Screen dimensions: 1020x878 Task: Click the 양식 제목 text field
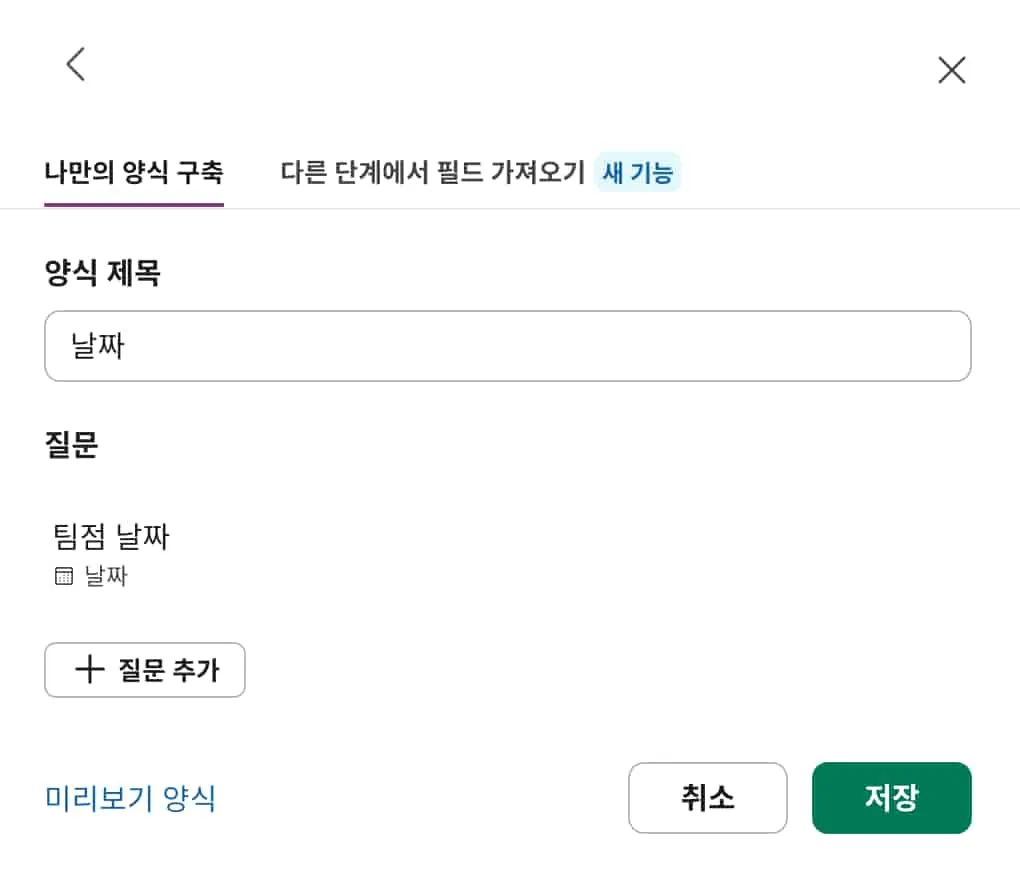pos(508,346)
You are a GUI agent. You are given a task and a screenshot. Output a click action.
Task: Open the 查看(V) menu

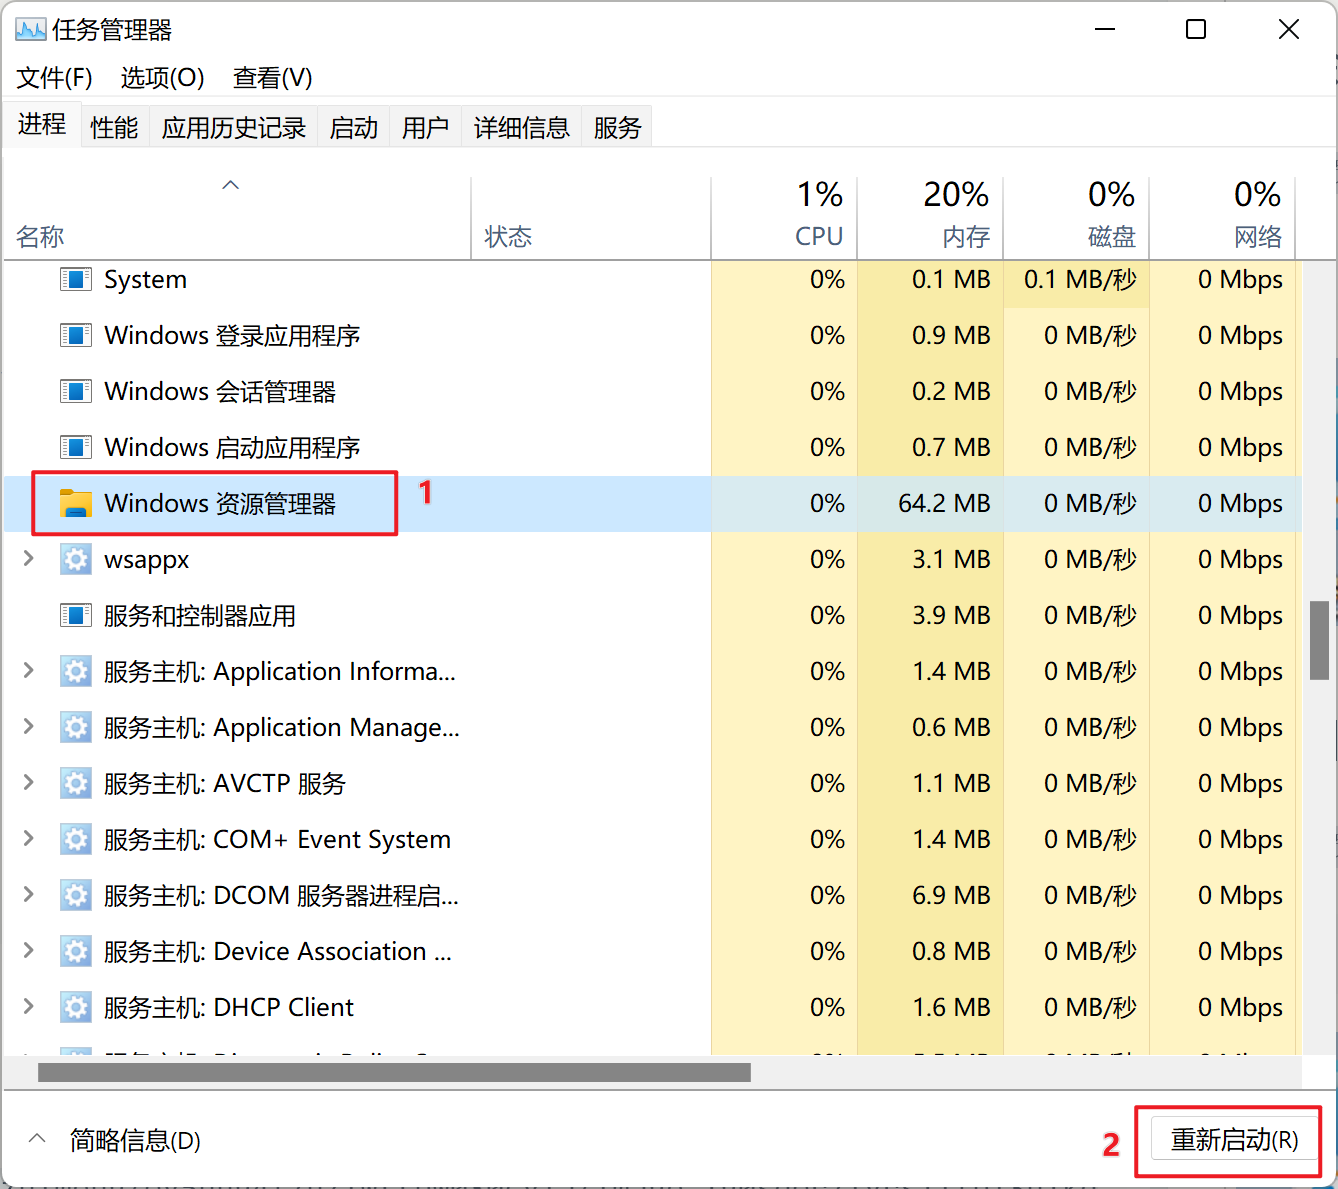click(271, 78)
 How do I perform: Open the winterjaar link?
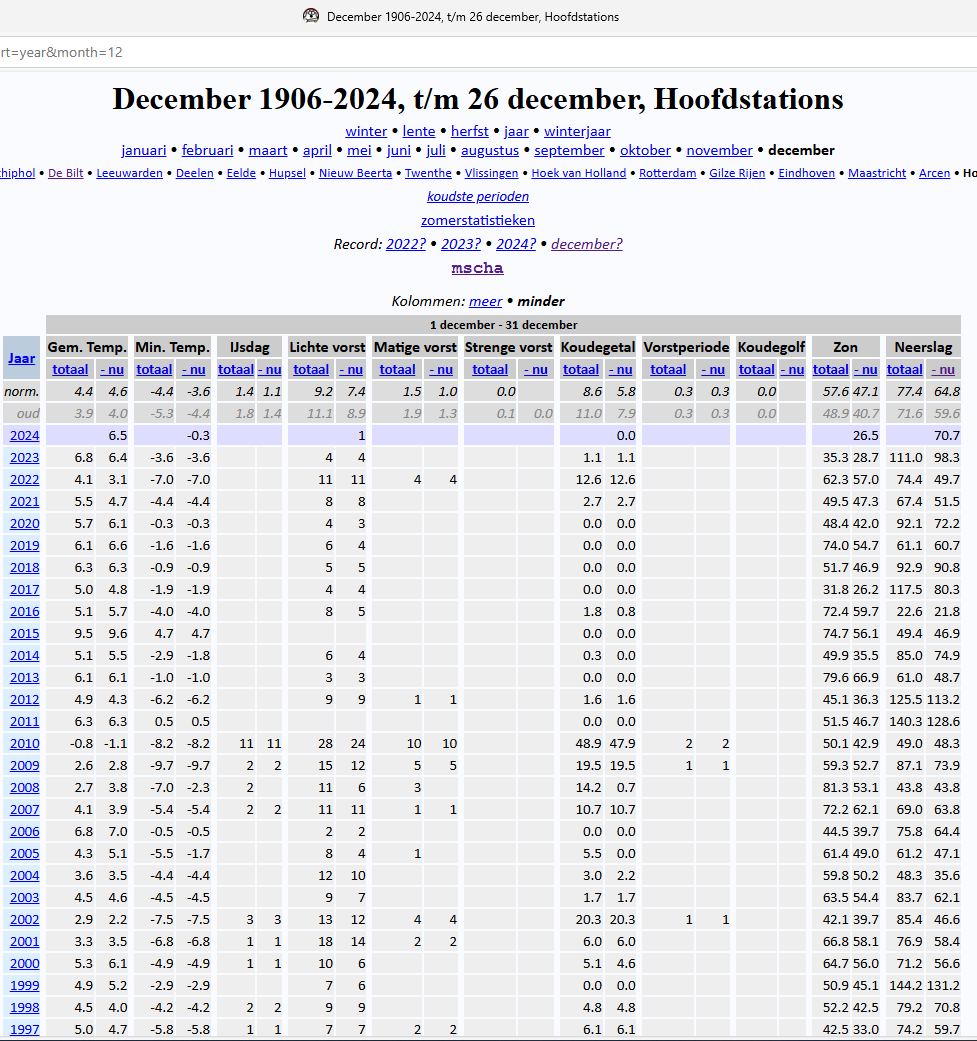tap(577, 131)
⁂
### EXERCISE DESCRIPTION
With the pictures left out, write out all of the data exactly.

### ANSWER SECTION
Screen dimensions: 1020x878 Task: Click the 양식 제목 text field
pos(508,346)
You are a GUI agent. You are given a task and a screenshot. Output a click action.
Task: Open the 查看(V) menu

click(271, 78)
 How do I perform: Open the winterjaar link?
tap(577, 131)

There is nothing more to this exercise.